The 12-step programme is a form of therapy which provides clients with a set of 12 clear steps towards addiction recovery. These steps are structured to create a beginning-to-end transformation from the early stages of acceptance all the way to rebuilding your connection with others.

The 12-step programme can be a hugely helpful method of addiction rehabilitation. Informed by spiritual virtues such as compassion and altruism, the steps encourage you to reflect on your lifestyle choices, understand the cycle of addiction and learn to free yourself from your struggle with addictive substances or behaviours.

The roots of 12-step therapy

Established and first practiced by AA (Alcoholics Anonymous) in the 1930s, the process of completing your 12 steps required you to accept that you cannot control your addictive behaviour or substance abuse. Once you have opened yourself to receiving help from others, you can begin to make amends with yourself and with others by accepting the guidance of a ‘higher power’.

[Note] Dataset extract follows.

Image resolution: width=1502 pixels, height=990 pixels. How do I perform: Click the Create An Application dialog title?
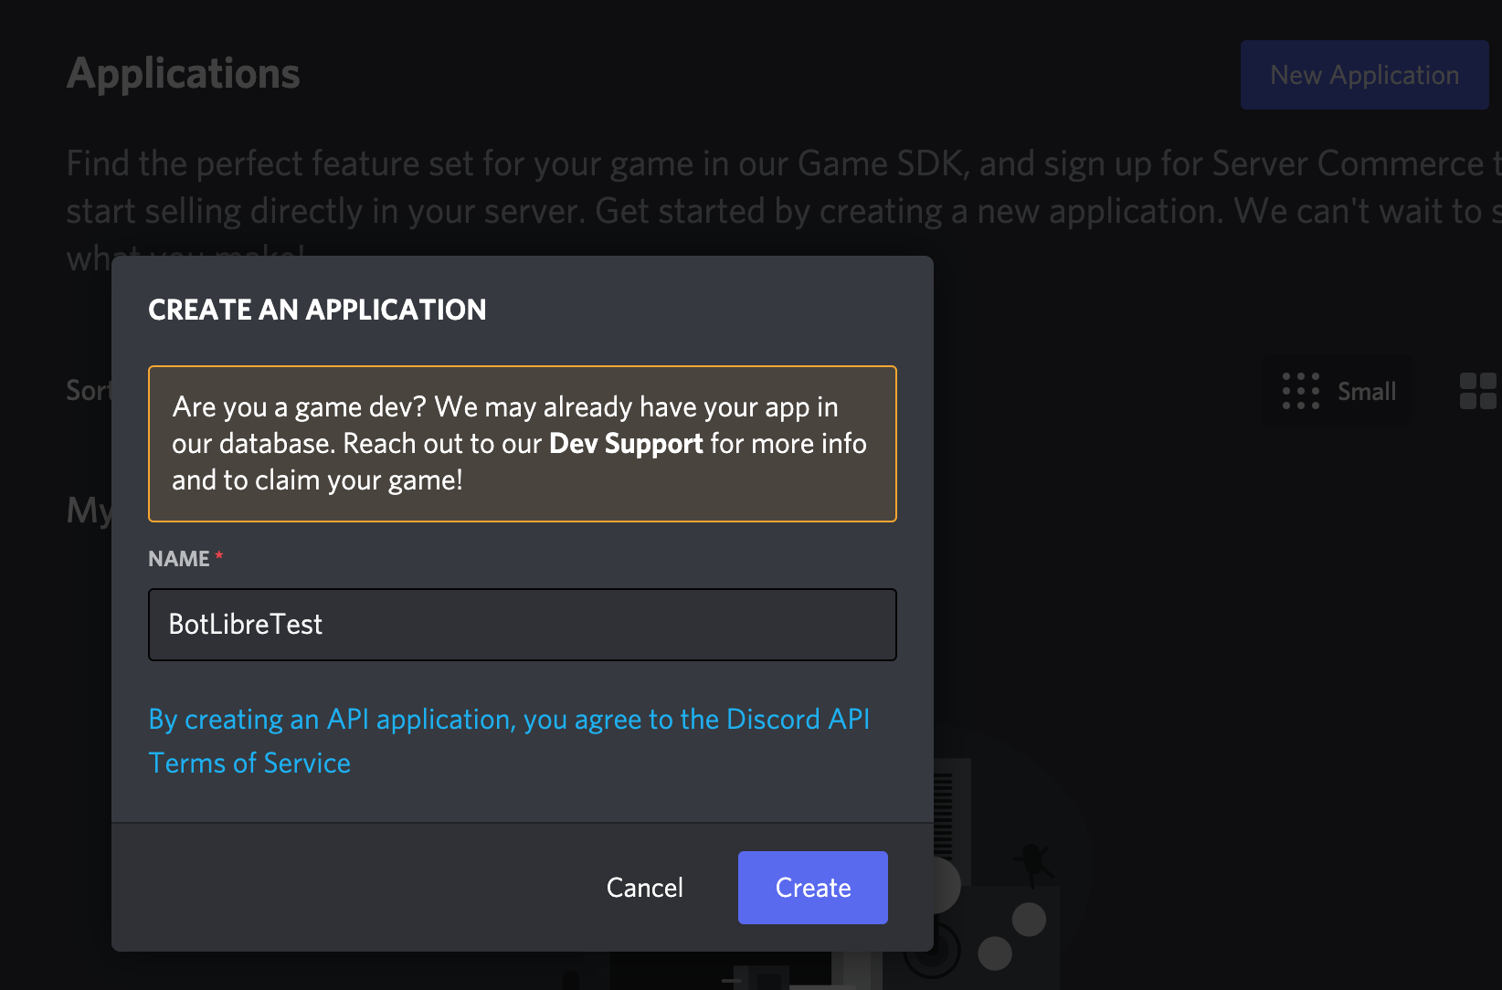point(317,311)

You can interpret your ‘higher power’ to be a person or it could also be an acronym. For instance, ‘GOD’ could stand for ‘Good Orderly Direction’. It could also be something meaningful to you, such as a family member, friend, religious God or your support group.

At its core, the 12-step programme aims to help you access your inner sources of spiritual strength. The later steps teach you how acting with honesty, compassion, open-mindedness and altruism can help you to become and happier and healthier person. No longer consumed by substance abuse or addictive behaviours, giving back to others can help you to heal and continue to make a holistic addiction recovery.

Your 12 steps towards addiction recovery

Step 1 – Acceptance

“We admitted we were powerless over alcohol – that our lives had become unmanageable.”

Step 2 – Trust

“Came to believe that a Power greater than ourselves could restore us to sanity.”

Step 3 – Liberation

“Made a decision to turn our will and our lives over to the care of God as we understood Him.”

Step 4 – Liberation

“Made a searching and fearless moral inventory of ourselves.”

Step 5 – Acknowledgement

“Admitted to God, to ourselves and to another human being the exact nature of our wrongs.”

Step 6 – Freedom

“We’re entirely ready to have God remove all these defects of character.”

Step 7 – Growth

“Humbly asked Him to remove our shortcomings.”

Step 8 – Reflection

“Made a list of all persons we had harmed, and became willing to make amends to them all.”

Step 9 – Forgiveness

“Made direct amends to such people wherever possible, except when to do so would injure them or others.”

Step 10 – Continuity

“Continued to take personal inventory and when we were wrong promptly admitted it.”

Step 11 – Connection

“Sought through prayer and meditation to improve our conscious contact with God as we understood Him, praying only for knowledge of His will for us and the power to carry that out.”

Step 12 – Helping others

“Having had a spiritual awakening as the result of these steps, we tried to carry this message to alcoholics and to practice these principles in all our affairs.”